Add score scaling/normalization/clipping by zfang · Pull Request #560 · huggingface/trl

zfang · 2023-07-24T05:26:56Z

Summary

Add score (aka reward) scaling/normalization/clipping to improve PPO training stability based on Section 5.3.1 of Secrets of RLHF in Large Language Models Part I: PPO and https://github.com/OpenLMLab/MOSS-RLHF:

Tests

The following is tested on a Google Colab notebook with an Nvidia T4 GPU. My notebook gets disconnected by itself after a few hours while I was getting 1 iteration per minute, so my runs crashed fairly early.

`sentiment-tuning.py`

Command for baseline:

python examples/scripts/sentiment_tuning.py --log_with wandb

Command for score scaling/normalization/clipping:

python examples/scripts/sentiment_tuning.py --log_with wandb --use_score_scaling --use_score_norm --score_clip 0.5

Screenshots of wandb:

`multi_adapter_rl_v2.py`

Command for baseline:

python examples/scripts/multi_adapter_rl_v2.py --model_name ../llama-7b --log_with wandb --use_safetensors

Command for score scaling/normalization/clipping:

python examples/scripts/multi_adapter_rl_v2.py --model_name ../llama-7b --log_with wandb --use_safetensors --use_score_scaling --use_score_norm --score_clip 0.5

Screenshots of wandb:

younesbelkada

Thanks a lot for working on this and adding this new nice feature.
I am ok with this PR in principle that it is backward compatible with the existing setup and works in distributed setting as well (from the code of RunningMoments & get_global_statistics)
Would love to hear from @lvwerra & @vwxyzjn to hear their thoughts on this
Can you also run the styling checks?

make precommit

Thanks!

HuggingFaceDocBuilderDev · 2023-07-24T11:51:19Z

The documentation is not available anymore as the PR was closed or merged.

younesbelkada

Can you also add few lines in the documentation explaining this feature to users ? The details could go in a dedicated section here: https://github.com/lvwerra/trl/blob/main/docs/source/customization.mdx
Also can you share the behaviour of the env/rewards_mean and env/rewards_std ?
Thanks!

younesbelkada · 2023-07-24T11:55:21Z

        default=1, metadata={"help": "the number of gradient accumulation steps"}
    )
    early_stopping: Optional[bool] = field(default=False, metadata={"help": "whether to early stop"})
-    target_kl: Optional[float] = field(default=6, metadata={"help": "kl target for early stopping"})
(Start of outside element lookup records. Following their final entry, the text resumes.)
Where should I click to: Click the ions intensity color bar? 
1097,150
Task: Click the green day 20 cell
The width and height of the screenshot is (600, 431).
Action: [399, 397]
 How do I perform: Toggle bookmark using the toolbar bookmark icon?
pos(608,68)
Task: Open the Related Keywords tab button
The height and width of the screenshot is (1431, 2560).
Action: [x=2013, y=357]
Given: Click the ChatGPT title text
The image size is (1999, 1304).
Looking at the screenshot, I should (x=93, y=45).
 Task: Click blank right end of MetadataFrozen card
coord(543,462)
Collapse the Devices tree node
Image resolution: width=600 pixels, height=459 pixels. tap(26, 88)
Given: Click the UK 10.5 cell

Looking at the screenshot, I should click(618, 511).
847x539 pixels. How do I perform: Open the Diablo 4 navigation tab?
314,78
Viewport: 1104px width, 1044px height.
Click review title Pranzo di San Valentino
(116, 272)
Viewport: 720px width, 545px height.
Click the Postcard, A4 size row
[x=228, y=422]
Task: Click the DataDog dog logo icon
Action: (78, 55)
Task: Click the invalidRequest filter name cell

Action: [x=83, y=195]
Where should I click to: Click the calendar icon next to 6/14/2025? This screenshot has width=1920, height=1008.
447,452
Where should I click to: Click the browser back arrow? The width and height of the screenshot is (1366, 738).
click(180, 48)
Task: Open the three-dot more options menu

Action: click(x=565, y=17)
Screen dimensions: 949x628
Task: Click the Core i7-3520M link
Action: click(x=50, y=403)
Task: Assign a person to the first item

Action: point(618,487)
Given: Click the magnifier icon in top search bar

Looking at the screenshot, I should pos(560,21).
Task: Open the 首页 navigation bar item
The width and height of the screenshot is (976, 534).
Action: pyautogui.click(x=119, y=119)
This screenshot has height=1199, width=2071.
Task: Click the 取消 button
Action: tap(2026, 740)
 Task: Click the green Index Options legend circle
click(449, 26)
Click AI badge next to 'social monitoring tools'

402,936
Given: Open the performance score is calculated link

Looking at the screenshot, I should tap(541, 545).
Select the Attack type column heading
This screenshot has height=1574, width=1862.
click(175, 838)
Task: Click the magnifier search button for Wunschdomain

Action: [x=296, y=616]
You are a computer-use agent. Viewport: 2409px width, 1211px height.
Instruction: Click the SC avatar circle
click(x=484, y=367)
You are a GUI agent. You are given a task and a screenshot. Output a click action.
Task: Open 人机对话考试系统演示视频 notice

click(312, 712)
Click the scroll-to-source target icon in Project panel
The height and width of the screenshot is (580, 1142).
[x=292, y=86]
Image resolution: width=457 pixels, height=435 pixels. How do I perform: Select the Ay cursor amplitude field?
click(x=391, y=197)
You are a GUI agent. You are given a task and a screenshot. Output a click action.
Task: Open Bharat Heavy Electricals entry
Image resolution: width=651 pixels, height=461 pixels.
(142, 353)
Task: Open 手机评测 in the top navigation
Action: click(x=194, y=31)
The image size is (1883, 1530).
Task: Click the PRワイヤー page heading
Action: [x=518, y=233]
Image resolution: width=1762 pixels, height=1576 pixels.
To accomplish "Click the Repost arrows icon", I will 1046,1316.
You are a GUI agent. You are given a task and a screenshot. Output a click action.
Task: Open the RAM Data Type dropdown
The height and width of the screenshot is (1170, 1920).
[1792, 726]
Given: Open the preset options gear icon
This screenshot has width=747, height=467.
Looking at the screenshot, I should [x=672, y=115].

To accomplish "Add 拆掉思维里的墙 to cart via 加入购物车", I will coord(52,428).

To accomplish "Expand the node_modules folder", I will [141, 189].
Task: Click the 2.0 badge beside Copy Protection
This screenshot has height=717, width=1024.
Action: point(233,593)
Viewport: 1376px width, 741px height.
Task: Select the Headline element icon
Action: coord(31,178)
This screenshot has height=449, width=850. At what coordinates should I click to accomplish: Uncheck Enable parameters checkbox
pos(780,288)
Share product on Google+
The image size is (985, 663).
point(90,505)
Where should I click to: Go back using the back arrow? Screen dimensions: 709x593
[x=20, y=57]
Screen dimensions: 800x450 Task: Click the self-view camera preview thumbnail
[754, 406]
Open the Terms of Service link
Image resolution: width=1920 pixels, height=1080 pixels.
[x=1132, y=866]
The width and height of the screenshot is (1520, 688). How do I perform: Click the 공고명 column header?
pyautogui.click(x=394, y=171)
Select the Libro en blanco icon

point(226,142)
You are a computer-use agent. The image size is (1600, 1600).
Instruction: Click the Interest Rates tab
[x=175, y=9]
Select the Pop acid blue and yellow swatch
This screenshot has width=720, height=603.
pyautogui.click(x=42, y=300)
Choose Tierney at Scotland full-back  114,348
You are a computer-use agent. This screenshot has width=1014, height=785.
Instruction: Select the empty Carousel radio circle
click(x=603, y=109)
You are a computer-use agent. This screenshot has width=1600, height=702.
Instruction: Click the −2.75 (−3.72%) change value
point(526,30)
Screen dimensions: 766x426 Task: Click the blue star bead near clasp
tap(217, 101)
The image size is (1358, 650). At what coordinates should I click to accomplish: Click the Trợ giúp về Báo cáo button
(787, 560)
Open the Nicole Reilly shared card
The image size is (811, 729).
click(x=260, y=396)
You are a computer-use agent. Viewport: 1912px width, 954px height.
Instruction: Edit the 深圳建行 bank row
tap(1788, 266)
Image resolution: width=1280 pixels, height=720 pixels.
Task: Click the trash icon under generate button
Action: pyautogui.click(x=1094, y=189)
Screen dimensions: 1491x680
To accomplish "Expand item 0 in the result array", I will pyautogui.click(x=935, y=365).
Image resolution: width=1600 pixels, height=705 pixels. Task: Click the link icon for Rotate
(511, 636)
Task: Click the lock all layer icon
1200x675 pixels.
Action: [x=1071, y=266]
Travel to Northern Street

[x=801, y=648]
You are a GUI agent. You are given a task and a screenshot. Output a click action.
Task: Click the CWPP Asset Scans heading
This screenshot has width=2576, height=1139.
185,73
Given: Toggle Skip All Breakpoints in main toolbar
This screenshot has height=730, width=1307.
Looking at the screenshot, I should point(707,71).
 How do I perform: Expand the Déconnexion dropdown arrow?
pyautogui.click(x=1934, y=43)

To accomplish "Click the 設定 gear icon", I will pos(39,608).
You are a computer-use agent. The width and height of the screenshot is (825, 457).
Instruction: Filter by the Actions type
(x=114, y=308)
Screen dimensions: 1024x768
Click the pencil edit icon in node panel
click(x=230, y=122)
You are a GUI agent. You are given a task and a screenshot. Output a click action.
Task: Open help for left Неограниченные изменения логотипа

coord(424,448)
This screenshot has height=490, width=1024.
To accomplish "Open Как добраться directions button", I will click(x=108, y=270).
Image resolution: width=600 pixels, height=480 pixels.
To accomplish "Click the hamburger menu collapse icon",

This field seems to have been removed by mistake?

Hi Younes,

You will find that target_kl already exists on L57 with a much smaller value.

I dug deeper and found that PPOConfig has two configs target and target_kl, where target has a default value of 6. So I assume the first duplicate target_kl config here was meant to be target. However, target is NOT used to populate PPOConfig at L64, so I just removed it.

Regards,

Felix

great point, thank you !

I think this is actually a bug from here: 1620da3
we overloaded the target_kl term - we should rename it!

cc @edbeeching

@lvwerra as much as I love introducing bugs into trl. I think this time it was @younesbelkada , in the Big refactor of examples and documentation (#509). Here

I agree to rename to early_stop_kl, or something

zfang · 2023-07-24T18:42:55Z

Can you also add few lines in the documentation explaining this feature to users ? The details could go in a dedicated section here: https://github.com/lvwerra/trl/blob/main/docs/source/customization.mdx Also can you share the behaviour of the env/rewards_mean and env/rewards_std ? Thanks!

The rewards here are actually independent of score scaling/normalization/clipping because they are logged independently:

...
    pipe_outputs = sentiment_pipe(texts, **sent_kwargs)
    rewards = [torch.tensor(output[1]["score"]) for output in pipe_outputs]

    # Run PPO step
    stats = ppo_trainer.step(query_tensors, response_tensors, rewards)
    ppo_trainer.log_stats(stats, batch, rewards)

...

    def log_stats(
        self,
        stats: dict,
        batch: dict,
        rewards: List[torch.FloatTensor],
    ):
            ...

            logs["env/reward_mean"] = torch.mean(rewards).cpu().numpy().item()
            logs["env/reward_std"] = torch.std(rewards).cpu().numpy().item()
            logs["env/reward_dist"] = rewards.cpu().numpy()

            ...

younesbelkada

Thanks a lot for this great work, this looks very nice on my side, let's see what others will say !

lvwerra

Very clean PR, thanks! left a few questions :)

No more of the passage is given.